WORK TASK:
Copy every line below that has the word "computer" in it.

──────── DATA FOR REVIEW

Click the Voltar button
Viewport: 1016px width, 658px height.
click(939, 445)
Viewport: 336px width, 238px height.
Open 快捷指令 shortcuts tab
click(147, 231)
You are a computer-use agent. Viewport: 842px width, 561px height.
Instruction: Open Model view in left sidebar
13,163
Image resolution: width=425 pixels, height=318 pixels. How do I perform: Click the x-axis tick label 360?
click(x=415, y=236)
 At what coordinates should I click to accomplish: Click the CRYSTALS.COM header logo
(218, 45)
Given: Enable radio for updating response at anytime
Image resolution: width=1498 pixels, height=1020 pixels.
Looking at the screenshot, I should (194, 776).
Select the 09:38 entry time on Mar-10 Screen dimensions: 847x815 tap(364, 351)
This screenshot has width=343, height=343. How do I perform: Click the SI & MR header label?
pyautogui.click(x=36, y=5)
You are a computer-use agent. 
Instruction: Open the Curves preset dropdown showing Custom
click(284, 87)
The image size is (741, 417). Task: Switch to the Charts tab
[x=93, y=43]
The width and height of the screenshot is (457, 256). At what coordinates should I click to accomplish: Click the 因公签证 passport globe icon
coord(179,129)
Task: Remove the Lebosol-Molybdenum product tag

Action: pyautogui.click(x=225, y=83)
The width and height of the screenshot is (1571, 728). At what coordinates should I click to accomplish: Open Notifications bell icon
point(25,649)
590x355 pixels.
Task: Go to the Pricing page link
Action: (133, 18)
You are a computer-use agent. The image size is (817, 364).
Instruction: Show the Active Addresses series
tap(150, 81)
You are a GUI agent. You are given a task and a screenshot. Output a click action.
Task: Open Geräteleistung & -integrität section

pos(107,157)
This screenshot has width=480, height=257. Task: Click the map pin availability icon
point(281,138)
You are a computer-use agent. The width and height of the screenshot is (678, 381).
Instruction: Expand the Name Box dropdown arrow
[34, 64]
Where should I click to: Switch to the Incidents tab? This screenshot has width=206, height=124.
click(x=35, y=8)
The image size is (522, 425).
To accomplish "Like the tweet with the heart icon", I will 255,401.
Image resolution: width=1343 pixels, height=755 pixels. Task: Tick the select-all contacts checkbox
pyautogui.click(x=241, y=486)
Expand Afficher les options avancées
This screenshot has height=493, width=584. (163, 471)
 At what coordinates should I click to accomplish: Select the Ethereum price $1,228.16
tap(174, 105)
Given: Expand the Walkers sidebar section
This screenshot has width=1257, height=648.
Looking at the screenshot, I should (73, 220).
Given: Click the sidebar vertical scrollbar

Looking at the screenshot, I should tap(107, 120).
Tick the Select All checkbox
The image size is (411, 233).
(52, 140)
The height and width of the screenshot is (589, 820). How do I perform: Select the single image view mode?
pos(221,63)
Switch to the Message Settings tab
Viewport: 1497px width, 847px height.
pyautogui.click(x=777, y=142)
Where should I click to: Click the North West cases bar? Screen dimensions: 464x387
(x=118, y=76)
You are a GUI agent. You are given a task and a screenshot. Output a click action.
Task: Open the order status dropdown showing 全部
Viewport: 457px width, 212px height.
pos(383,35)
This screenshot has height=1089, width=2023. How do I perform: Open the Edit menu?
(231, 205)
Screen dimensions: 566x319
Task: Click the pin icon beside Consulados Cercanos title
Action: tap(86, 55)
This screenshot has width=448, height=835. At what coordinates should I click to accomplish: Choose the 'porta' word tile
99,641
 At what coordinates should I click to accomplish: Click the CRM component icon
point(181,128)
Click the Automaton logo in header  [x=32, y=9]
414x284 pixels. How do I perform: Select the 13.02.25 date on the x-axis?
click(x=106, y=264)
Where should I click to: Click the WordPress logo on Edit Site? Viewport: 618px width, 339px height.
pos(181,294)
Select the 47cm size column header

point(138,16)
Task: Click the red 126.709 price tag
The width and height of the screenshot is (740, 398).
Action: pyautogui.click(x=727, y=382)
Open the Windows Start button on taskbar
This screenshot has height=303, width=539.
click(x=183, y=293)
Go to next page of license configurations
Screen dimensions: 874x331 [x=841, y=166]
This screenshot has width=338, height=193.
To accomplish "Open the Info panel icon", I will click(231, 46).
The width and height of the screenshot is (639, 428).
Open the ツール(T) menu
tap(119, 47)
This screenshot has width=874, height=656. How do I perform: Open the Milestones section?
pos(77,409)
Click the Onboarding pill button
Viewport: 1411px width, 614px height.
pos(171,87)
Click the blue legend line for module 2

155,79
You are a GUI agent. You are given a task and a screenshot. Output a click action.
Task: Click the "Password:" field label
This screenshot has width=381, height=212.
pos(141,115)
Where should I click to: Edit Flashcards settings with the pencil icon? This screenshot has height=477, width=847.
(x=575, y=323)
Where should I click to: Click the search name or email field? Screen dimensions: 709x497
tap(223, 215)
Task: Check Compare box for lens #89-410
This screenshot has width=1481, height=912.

────────────────

ANSWER TO THE EXERCISE:
You are a computer-use agent. Viewport: 842px width, 561px height.
You are a computer-use agent. 
You are a computer-use agent. The image size is (817, 364).
You are a computer-use agent. The width and height of the screenshot is (678, 381).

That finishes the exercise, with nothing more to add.